1ページでは、よく噛むことが、メタボリックシンドローム対策の一つとして役立つというお話でしたが、このページでは、よく噛むことにつながる食べ物をご紹介します。

現代人は、咀嚼回数が少ない

ドライフルーツ
空腹の時は糖質が含まれていないと満足しにくいもの。ドライフルーツは甘味もあり、よく噛めば、少量で満足感が得られる食品です。
昔は調理法が限られ、また穀類は未精製が一般的であったため、硬い食べ物が多く、自然とよく噛んでいました。また現代は加工品が多く、穀類は精製され、ハンバーグやカレー、パスタ等柔らかい食べ物が好まれている傾向があります。こうした影響により、日本咀嚼学会によると、現代食の咀嚼回数は、弥生時代の約1/6、また戦前と比べても1/2に減っていると予想されています。

最近いろいろな人の食事シーンを見ていて、「おなか周りが気になるんだ」といいながら、あっと言う間にごはんを流し込んでお替わりをしている人を見たりすると、何を食べるかも大切だけれど、食べ方も重要だなと思います。

またよく噛むことが大切と言っても、やってみるとなかなか難しいものです。私も主食を玄米に変えてから30回程度噛めるようになりました。「よく噛む」ことが大切とは言っても、「噛む」ことを意識しすぎて、ある一定の食品ばかり食べるような偏食になっても、栄養のバランスが崩れます。噛むことを促すような食事を幅広く知っておくとよいですね。

未精製品を主食に取入れましょう

主食は、ごはんなら玄米、パンなら全粒粉などの未精製の穀物を食べるのがおすすめです。特に主食は、3度3度の食事に欠かせないものですし、献立の中でも量をしっかり食べるので噛むためには重要なアイテムです。ただし玄米などの未精製食品は、食感や消化が悪いので、初めは食べにくいかもしれません。そんな方は、もう少し食べやすい発芽米や胚芽米、あるいは白米に玄米や雑穀を混ぜてみましょう。大麦のプチプチした感触も楽しいものです。「こうしなければ」というよりも「おいしい」「歯触りが楽しい」というように長続きできるものを選ぶのがポイントです。

おかずは、食物繊維や歯ごたえのあるもの

例えば切り干し大根・きくらげ、高野豆腐などの乾物や、根菜類、きのこ類等の食物繊維の多い食べ物、いか・たこ、こんにゃくなどの弾力性があるものを取入れるとよいでしょう。

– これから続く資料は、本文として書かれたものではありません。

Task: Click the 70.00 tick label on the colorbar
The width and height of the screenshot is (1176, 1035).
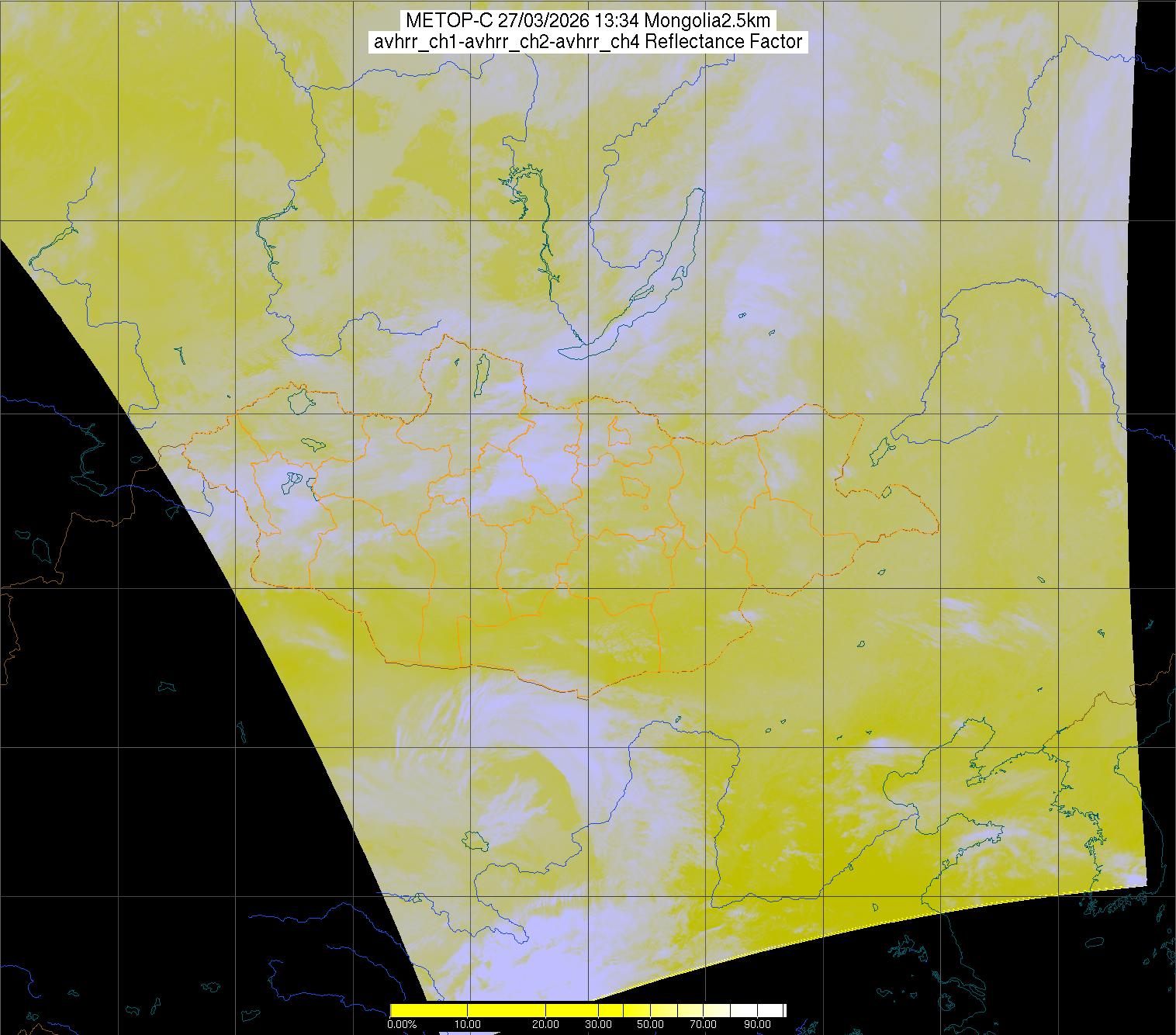Action: coord(704,1025)
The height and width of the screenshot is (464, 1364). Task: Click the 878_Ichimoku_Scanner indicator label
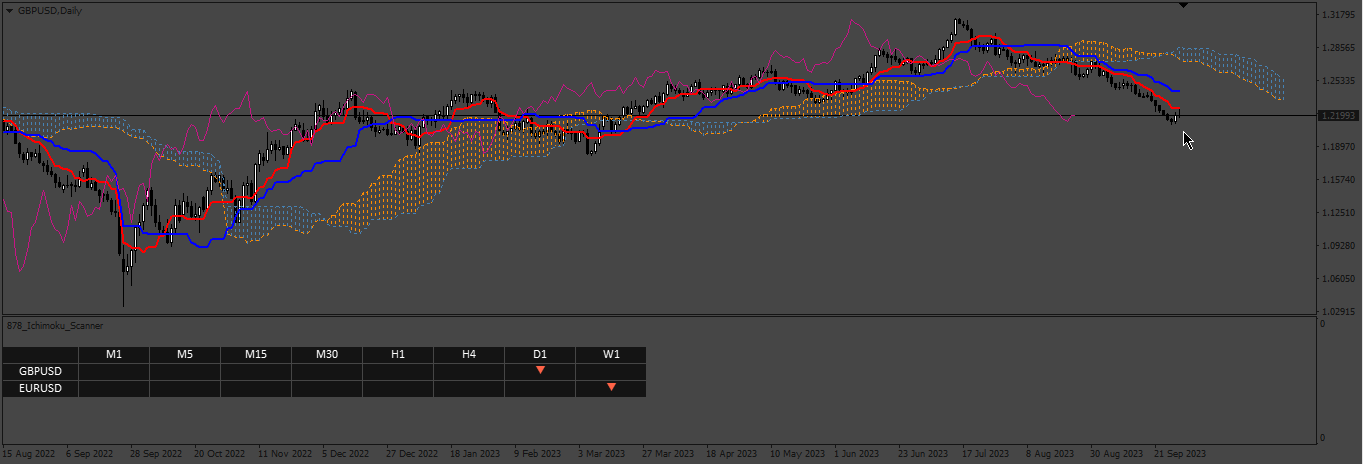pyautogui.click(x=55, y=325)
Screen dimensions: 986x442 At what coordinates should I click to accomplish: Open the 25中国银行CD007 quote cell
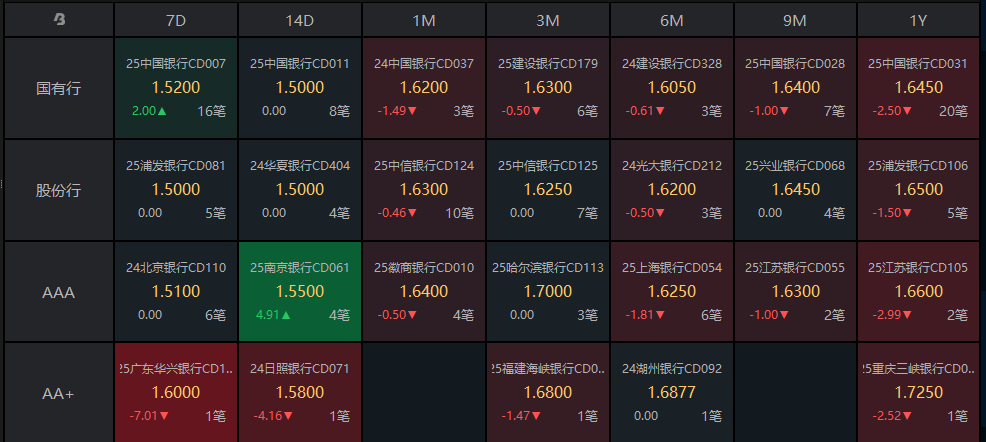point(176,88)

またよく噛むように、野菜などは大きめに切ったり、煮豆も適度に歯触りを残して茹でるのも効果的です。

おやつは昔のお菓子をみなおして

おやつも柔らかく、しかも脂肪分のリッチな洋菓子系よりは、おせんべいやするめ、干し芋、昆布などの伝統食品を見直してみるのもよいでしょう。近年人気のあるドライフルーツや、ナッツ類もよく噛むにはよい素材です。ただし、いくらよくかめるとはいえ、間食のとり過ぎは、やはり肥満の元ですから、量に気をつけましょう。

薄味を心がけましょう。

しっかり濃いめの味付けでは、よく噛まなくても食べられます。薄味でもしっかり噛むことで、素材の味わいを楽しむというのは、塩分糖分の控えめにもつながることでしょう。

義務にならず「味わう」喜びを

私は、子どもの頃から祖父母同居で、いつもお粥のように柔らかいごはんや、柔らかく煮たおかずばかりを食べていて、あまりよく噛んでいなかったため、アゴが小さく歯並びが悪いのがコンプレックスです。

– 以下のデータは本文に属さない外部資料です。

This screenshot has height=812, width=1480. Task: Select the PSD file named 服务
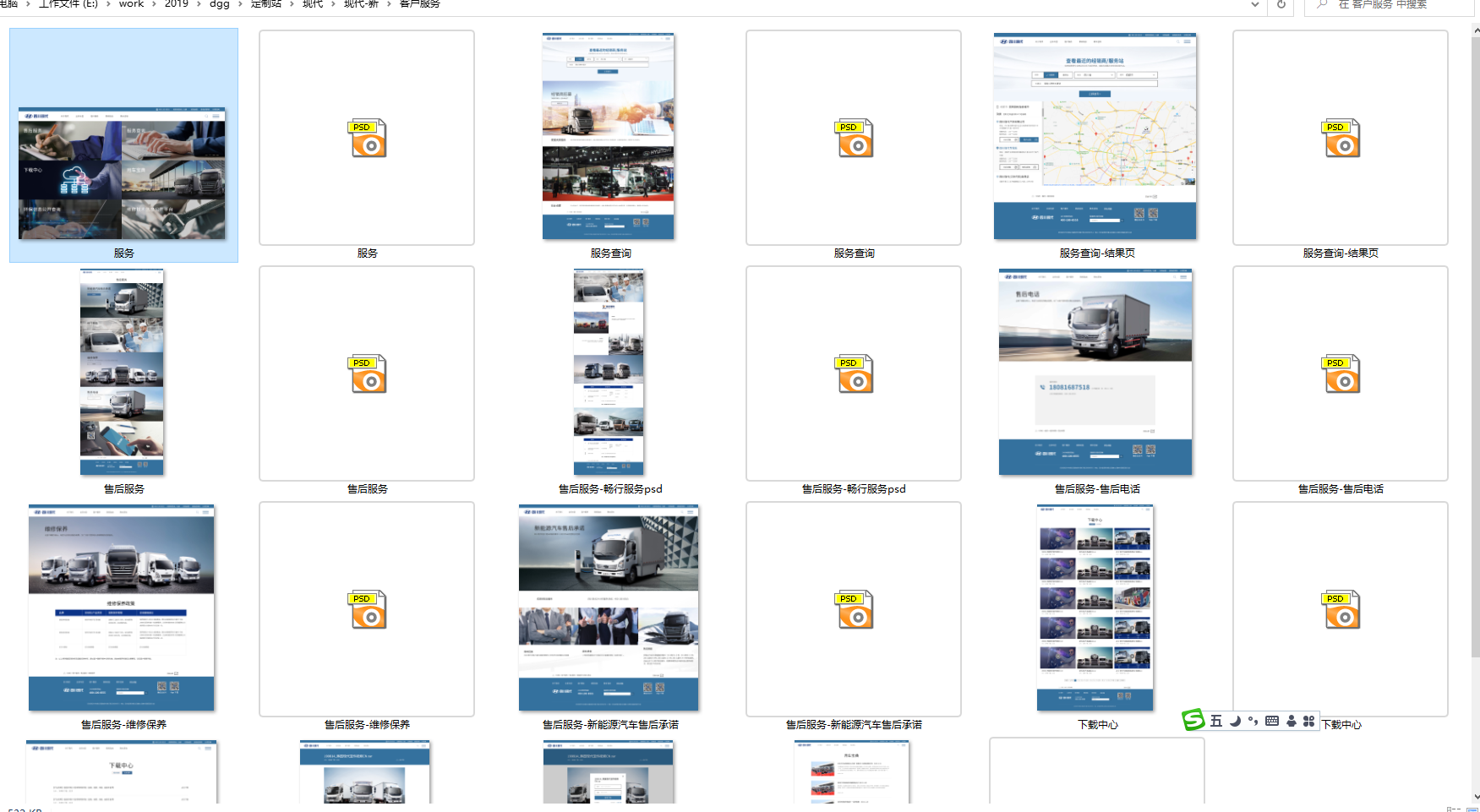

私は、15年ほど前から玄米を取入れた食事にして、よく噛むようになると、食べ物と向き合っている気がします。噛むことばかり意識して「おいしい」とか「食事を楽しむ」ということがないがしろにされるのもなんだか寂しいことで、ただ食べ物を流し込むではなく、毎回の「食事を大事に味わう」という気持ちを大切することにも繋がればいいなと思います。